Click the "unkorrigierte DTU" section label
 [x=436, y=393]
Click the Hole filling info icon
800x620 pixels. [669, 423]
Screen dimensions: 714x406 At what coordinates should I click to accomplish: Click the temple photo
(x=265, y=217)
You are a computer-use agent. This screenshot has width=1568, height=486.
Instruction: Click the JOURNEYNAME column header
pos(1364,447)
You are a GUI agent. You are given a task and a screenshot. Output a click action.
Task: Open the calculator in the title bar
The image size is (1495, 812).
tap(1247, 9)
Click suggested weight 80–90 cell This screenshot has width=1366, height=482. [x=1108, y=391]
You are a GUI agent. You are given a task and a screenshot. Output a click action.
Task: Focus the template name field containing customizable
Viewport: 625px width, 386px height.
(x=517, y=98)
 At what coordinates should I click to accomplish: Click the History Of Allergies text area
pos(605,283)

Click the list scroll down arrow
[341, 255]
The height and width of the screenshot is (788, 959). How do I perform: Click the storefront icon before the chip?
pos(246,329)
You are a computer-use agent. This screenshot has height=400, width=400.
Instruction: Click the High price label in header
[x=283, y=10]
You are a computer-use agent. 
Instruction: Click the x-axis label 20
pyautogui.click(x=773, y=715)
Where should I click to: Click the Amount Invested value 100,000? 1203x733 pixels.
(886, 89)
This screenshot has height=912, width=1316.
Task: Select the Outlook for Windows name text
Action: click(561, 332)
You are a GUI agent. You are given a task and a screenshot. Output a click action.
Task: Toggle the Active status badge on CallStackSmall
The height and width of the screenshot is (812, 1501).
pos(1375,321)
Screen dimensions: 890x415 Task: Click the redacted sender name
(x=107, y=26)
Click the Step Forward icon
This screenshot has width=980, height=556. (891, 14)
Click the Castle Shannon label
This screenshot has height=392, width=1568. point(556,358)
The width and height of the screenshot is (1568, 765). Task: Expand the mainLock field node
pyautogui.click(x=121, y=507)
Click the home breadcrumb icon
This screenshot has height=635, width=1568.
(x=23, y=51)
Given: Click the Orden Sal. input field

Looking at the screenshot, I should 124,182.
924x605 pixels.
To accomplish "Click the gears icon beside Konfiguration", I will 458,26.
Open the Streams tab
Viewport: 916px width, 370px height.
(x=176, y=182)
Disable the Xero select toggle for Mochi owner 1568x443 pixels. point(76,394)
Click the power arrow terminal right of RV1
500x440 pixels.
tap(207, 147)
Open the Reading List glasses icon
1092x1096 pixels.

════════════════════

## EXERCISE AIM
What are the lines, exactly as written above, from the line with "This screenshot has height=635, width=1568." to the line with "924x605 pixels.", both included? Output only those.

## ANSWER SECTION
This screenshot has height=635, width=1568.
(x=23, y=51)
Given: Click the Orden Sal. input field

Looking at the screenshot, I should 124,182.
924x605 pixels.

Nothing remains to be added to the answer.